**SUPPLIED DATA**

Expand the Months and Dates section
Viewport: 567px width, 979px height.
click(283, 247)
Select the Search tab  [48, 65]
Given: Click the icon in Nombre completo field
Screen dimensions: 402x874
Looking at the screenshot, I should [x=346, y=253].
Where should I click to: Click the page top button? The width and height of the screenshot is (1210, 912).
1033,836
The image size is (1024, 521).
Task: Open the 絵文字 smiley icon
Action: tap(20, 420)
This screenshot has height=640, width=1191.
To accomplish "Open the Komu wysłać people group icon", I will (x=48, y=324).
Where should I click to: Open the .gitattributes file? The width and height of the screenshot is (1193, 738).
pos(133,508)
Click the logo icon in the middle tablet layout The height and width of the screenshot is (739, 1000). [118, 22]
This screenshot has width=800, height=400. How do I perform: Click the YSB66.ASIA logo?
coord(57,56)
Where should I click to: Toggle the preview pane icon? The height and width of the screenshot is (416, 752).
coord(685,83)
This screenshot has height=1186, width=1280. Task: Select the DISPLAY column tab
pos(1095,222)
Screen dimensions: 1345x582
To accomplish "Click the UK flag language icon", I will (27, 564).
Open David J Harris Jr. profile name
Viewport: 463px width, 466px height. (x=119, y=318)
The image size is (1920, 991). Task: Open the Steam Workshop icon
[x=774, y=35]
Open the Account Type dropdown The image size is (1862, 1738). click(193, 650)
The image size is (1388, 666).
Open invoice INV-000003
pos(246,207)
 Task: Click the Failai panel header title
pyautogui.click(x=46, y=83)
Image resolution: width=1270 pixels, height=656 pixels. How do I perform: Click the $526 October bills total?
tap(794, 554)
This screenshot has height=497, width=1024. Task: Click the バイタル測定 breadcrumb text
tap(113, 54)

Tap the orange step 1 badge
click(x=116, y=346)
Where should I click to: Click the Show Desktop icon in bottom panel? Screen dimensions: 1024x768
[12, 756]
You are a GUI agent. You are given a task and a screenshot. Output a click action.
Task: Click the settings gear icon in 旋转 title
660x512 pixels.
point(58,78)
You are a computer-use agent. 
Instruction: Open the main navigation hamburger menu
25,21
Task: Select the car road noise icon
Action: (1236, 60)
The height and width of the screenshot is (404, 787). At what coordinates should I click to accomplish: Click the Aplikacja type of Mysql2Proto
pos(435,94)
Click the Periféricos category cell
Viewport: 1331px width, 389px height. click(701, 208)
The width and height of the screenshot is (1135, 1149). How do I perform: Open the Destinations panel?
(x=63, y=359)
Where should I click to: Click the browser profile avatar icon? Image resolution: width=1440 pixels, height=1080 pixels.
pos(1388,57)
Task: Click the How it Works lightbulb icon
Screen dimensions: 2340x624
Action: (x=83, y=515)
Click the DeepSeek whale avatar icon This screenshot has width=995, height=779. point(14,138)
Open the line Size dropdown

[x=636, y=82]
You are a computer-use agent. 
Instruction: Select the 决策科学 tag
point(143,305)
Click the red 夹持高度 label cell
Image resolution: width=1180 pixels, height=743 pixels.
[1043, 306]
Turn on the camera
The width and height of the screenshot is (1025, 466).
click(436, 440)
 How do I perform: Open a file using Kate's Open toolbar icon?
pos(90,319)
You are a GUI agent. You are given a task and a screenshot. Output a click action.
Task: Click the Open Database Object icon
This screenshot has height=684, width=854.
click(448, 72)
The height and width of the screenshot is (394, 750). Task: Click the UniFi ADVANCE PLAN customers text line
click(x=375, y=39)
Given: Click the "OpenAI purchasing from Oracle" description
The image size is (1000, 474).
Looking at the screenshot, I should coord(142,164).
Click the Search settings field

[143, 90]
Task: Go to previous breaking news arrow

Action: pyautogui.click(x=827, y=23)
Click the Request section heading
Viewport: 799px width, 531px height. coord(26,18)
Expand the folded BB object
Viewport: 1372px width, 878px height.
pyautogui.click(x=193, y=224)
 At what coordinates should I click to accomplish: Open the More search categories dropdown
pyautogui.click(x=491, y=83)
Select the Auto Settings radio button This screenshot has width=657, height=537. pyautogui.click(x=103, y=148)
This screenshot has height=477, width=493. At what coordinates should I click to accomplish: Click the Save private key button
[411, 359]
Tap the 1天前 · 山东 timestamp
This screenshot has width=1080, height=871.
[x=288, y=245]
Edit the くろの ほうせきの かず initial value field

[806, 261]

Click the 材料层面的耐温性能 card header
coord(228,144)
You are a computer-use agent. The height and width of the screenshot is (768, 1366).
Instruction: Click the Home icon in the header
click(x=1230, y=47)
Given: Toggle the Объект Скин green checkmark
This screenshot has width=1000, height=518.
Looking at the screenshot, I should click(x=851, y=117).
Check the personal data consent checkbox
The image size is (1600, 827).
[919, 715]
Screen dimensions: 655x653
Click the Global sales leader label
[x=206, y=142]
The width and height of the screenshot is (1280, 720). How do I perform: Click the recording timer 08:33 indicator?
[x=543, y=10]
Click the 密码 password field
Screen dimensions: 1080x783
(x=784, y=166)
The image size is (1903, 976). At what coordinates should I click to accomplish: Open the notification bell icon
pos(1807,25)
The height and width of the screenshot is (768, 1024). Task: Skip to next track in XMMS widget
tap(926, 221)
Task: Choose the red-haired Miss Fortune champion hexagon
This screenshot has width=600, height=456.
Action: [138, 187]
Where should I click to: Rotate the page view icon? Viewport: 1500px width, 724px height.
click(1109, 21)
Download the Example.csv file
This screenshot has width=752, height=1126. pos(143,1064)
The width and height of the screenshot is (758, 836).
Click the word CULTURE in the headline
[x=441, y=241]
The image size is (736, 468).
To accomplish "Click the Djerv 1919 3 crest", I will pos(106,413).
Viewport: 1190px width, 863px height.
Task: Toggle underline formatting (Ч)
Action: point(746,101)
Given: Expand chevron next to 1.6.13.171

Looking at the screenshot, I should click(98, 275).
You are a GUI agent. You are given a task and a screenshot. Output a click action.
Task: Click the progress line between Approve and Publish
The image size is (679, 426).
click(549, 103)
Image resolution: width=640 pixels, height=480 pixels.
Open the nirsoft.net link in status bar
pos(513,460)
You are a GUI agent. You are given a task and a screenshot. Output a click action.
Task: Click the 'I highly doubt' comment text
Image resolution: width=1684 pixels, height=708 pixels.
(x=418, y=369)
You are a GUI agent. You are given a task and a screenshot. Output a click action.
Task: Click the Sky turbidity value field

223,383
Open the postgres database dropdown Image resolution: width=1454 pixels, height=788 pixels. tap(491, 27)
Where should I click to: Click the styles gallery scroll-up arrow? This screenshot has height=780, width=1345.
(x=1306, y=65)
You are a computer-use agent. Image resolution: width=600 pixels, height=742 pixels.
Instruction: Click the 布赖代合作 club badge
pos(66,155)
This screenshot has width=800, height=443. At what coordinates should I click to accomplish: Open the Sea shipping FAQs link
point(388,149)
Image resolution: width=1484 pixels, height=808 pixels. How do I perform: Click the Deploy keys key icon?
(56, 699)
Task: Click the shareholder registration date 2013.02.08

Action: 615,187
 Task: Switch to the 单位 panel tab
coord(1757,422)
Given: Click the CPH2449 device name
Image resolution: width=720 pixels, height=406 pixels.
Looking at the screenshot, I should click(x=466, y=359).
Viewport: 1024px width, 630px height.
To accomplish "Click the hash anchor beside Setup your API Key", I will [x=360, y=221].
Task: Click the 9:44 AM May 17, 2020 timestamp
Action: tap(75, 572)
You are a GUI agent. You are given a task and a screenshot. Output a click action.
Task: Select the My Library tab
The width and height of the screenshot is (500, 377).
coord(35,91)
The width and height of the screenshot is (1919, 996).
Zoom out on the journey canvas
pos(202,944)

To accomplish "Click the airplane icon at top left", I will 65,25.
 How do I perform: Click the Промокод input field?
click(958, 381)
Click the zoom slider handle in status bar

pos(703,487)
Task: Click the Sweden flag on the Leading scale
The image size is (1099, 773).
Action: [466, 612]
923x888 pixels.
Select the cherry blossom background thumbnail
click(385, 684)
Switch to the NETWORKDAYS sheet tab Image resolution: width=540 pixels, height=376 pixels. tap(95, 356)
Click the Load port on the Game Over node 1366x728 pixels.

**TASK BRIEF**
In the data above, find the line that contains "Edit the くろの ほうせきの かず initial value field" and the line that contains "Given: Toggle the Объект Скин green checkmark". Repeat exactly those lines and every line between them, and only those.

**RESULT OF THIS TASK**
Edit the くろの ほうせきの かず initial value field

[806, 261]

Click the 材料层面的耐温性能 card header
coord(228,144)
You are a computer-use agent. The height and width of the screenshot is (768, 1366).
Instruction: Click the Home icon in the header
click(x=1230, y=47)
Given: Toggle the Объект Скин green checkmark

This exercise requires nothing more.